In his Reply brief, Petitioner also contends that the DHO's decision on rehearing is the "controlling report" for purposes of review. (Doc. 9 at 1). Petitioner claims that the DHO lacked jurisdiction to conduct the rehearing, and that the second DHO improperly became an investigator by requesting documents from medical and psychology staff. (Id. at 1-4). The Court ordered supplemental briefing to address the effect of the rehearing. (Doc. 25). In its supplemental response, Respondent does not object to the 2017 decision being treated as the operative ruling. (Doc. 26). However, Respondent argues that none of the claims regarding the rehearing states a due process violation. Because the parties seem to agree, the Court will assume for the sake of discussion that the DHO's 2017 decision is the ruling under review.
Because neither party suggests that the rehearing entirely mooted the issues raised in the habeas petition, and because the parties have addressed the rehearing, the Court will proceed on the existing briefs.
"Prison disciplinary proceedings are not part of a criminal prosecution, and the full panoply of rights due a defendant in such proceedings does not apply." Wolff v. McDonnell, 418 U.S. 539, 556 (1974). However, a prisoner does have a protected liberty interest in good time credits, such that those credits cannot be revoked without some measure of due process. Id. at 558. When a disciplinary proceeding may result in the loss of good time credits, due process entitles a prisoner to three safeguards:
(1) advance written notice of the charges against [the inmate]; (2) an opportunity for the inmate to call witnesses and present documentary evidence, so long as doing so is consistent with institutional safety and correctional goals; and (3) a written statement by the factfinder outlining the evidence relied on and the reasons for the disciplinary action.O'Bryant v. Finch, 637 F.3d 1207, 1213 (11th Cir. 2011) (citing Wolff, 418 U.S. at 563-67); see also Gorrell v. Hastings, 541 F. App'x 943, 946 (11th Cir. 2013). Additionally, the Supreme Court has indicated that an impartial decisionmaker is a necessary part of due process. See Wolff, 418 U.S. at 559, 570-71 (discussing whether the prison's adjustment committee was neutral).
The Supreme Court has further clarified that the revocation of good time credits satisfies the requirements of due process if at least "some evidence" supports the disciplinary officer's findings. Superintendent, Mass. Correctional Inst. v. Hill, 472 U.S. 445, 455 (1985). "Ascertaining whether this standard is satisfied does not require examination of the entire record, independent assessment of the credibility of witnesses, or weighing of the evidence." Id. at 455. Rather, "the relevant question is whether there is any evidence in the record that could support the conclusion reached by the disciplinary board." Id. at 455-56; see also Young v.
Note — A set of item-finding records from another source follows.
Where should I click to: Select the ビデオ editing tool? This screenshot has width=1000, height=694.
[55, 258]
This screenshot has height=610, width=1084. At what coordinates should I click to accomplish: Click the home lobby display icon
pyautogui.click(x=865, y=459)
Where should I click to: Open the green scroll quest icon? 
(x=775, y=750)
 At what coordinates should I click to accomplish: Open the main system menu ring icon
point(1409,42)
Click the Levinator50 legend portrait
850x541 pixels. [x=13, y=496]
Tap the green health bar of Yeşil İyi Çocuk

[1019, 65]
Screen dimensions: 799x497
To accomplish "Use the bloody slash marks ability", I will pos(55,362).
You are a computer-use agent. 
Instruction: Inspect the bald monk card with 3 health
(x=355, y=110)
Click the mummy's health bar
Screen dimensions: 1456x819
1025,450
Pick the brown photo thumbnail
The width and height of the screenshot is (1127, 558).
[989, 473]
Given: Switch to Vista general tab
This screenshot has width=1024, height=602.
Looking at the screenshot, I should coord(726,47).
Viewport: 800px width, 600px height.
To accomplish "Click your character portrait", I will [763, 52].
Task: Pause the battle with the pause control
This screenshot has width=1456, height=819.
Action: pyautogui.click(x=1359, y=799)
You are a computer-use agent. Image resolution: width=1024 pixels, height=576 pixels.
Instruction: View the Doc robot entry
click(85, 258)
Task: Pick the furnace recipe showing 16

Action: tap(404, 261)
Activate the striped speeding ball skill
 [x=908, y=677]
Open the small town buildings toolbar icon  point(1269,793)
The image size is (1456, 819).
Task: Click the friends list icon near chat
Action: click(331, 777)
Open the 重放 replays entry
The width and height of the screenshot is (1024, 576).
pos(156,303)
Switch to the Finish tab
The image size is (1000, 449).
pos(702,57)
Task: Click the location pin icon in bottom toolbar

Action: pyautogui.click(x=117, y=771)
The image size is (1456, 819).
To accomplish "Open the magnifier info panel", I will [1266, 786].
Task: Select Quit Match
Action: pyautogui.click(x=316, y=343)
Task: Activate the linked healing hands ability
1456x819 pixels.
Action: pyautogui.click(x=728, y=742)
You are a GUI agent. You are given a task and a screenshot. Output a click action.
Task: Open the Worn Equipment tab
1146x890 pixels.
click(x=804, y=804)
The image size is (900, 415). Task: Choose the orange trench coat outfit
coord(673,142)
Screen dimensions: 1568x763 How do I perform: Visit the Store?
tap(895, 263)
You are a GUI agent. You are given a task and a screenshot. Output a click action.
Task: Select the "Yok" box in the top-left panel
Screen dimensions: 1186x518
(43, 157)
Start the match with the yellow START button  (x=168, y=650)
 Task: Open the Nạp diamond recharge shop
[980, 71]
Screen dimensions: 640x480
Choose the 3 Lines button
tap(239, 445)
Jones, 37 F.3d 1457, 1460 (11th Cir. 1994).
The record shows that Petitioner's sanction comported with due process. First, Petitioner received written notice of the charges several days in advance of the rehearing. (See Resp. Exs. 7, 8). Second, Petitioner had the opportunity to present witnesses and evidence at the DHO rehearing, but he waived the right to present witnesses (Resp. Ex. 8), opting instead to submit the same written statement as in the 2015 hearing (Resp. Ex. 7 at § 17; Resp. Ex. 10 at § III.B). Third, the record shows that Petitioner received a written copy of the DHO's findings on rehearing. (Resp. Ex. 10 at § IX). Petitioner claimed in Ground 6 that he did not receive a copy of the 2015 DHO report "within the time frame set forth by the Administrative Remedy Program Statement," (Doc. 1 at 15), but that claim is now moot because the 2017 decision is the operative ruling. Though Petitioner quarrels with whether the 2017 DHO report relied on adequately proven facts (Doc. 9 at 10), he does not deny that he received a copy of the report and had access to the administrative appeal process. Fourth, there is no indication that the DHO at the rehearing, Officer Aaron Rich, lacked neutrality. Officer Rich was not a witness or a victim, nor was he the officer who wrote the incident report (Officer Terrones) or the officer who investigated the incident (Lieutenant Candelario).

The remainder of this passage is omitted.